Anche perché viene seguito da una dichiarazione alla agenzia Reuters in cui i 5 Stelle rendono omaggio alle capacità del manager con il cranio glabro. Il timore di Travaglio&C. è che la battaglia sia persa. E così arriva quella che nelle intenzioni dovrebbe essere l' arma finale: una doppia pagina in cui si elencano punto per punto i dieci motivi che renderebbero impraticabile l' ipotesi di un Descalzi-bis.
Tutto normale, tutto lecito. A cosa servono i giornali se non a fare le pulci al potere? E che quello di Eni sia un Potere con la maiuscola, più forzuto e più efficiente di molti apparati dello Stato, è un dato di fatto. Certo, ci sarebbe da discutere sull' approccio del decalogo: che viene stilato secondo i dettami classici del Travaglio-pensiero, sottolineando gli elementi di accusa e minimizzando o omettendo del tutto i fatti a discarico.
Non una riga per dire che tutte le volte che le accuse della Procura di Milano sulle presunte mazzette di Eni sono arrivate al vaglio di un tribunale ne sono uscite a pezzi.
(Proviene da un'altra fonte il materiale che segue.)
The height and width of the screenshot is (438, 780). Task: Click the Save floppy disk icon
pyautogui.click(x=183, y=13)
Non un accenno all' andamento non proprio lusinghiero per l' accusa del processo in corso contro Descalzi per le tangenti in Nigeria, con il pm De Pasquale che all' ultima udienza secondo il Corriere della sera esce «tramortito» da una testimonianza.
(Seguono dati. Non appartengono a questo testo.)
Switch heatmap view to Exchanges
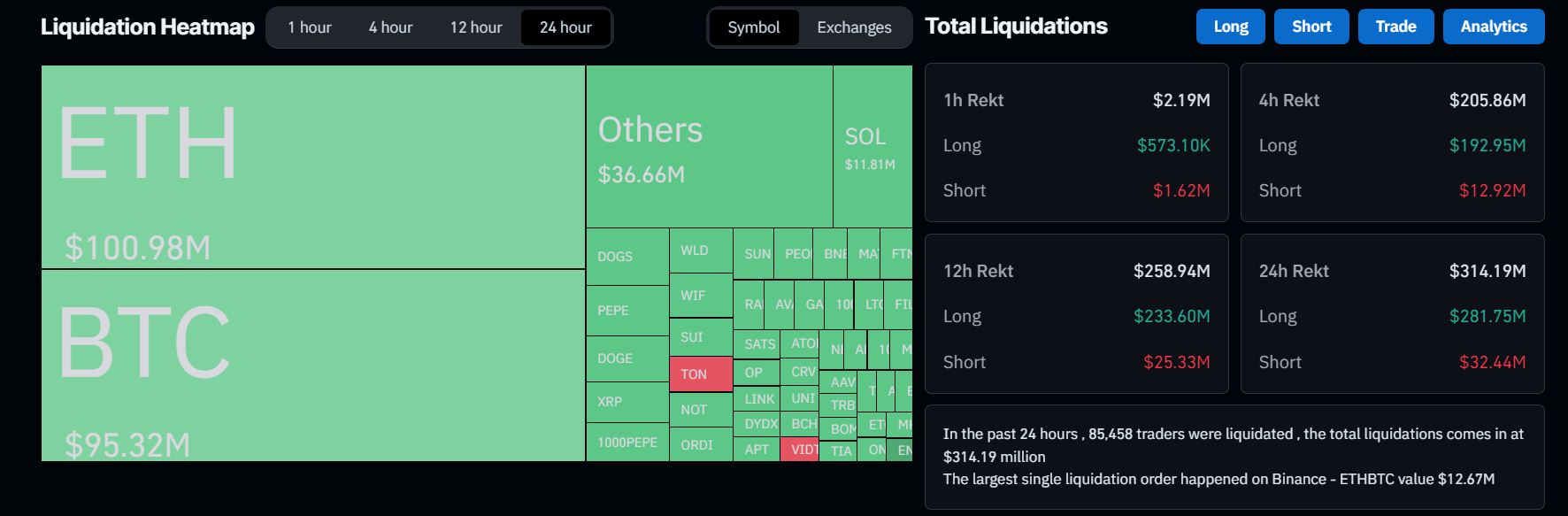1568x516 pixels. pyautogui.click(x=854, y=27)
E, soprattutto, neanche in una parentesi si dice che il grande accusatore sul complotto che l' Eni di Descalzi avrebbe ordito ai danni della Procura di Milano, l' avvocato Pietro Amara, è un signore condannato per corruzione in via definitiva, portato in carcere pochi giorni fa e uscito solo grazie alla sentenza della Corte Costituzionale sullo spazzacorrotti (la stessa sentenza che ha indignato il Fatto per altri miracolati).
Una sola, delle dieci accuse lanciate dal Fatto, è un dato certo: le società della signora Descalzi. Infatti Eni, nella sua replica, non ne fa cenno. Ma il tema del conflitto di interessi è a doppio taglio. Gli articoli più ficcanti contro Descalzi portano la firma di Stefano Feltri, ex vicedirettore del Fatto, che dal 2019 lavora alla Chicago University presso lo Stigler Center, di cui dirige il blog ProMarket.
Chi è il capo dello Stigler? Luigi Zingales, ex consigliere di amministrazione di Eni, il grande accusatore di Descalzi che i contestatori vorrebbero al posto del supermanager. Per la Procura di Milano Zingales è la vittima del complotto di Eni, il suo dipendente Feltri tiene a galla mediatamente l' accusa, il cerchio si chiude.
Tutto normale? E gli amici americani di Feltri sono gli stessi che gli hanno aperto le porte dell' odiata Bilderberg, il club dei banchieri e degli economisti «reazionari», sollevando lo stupore dei collaboratori del Fatto?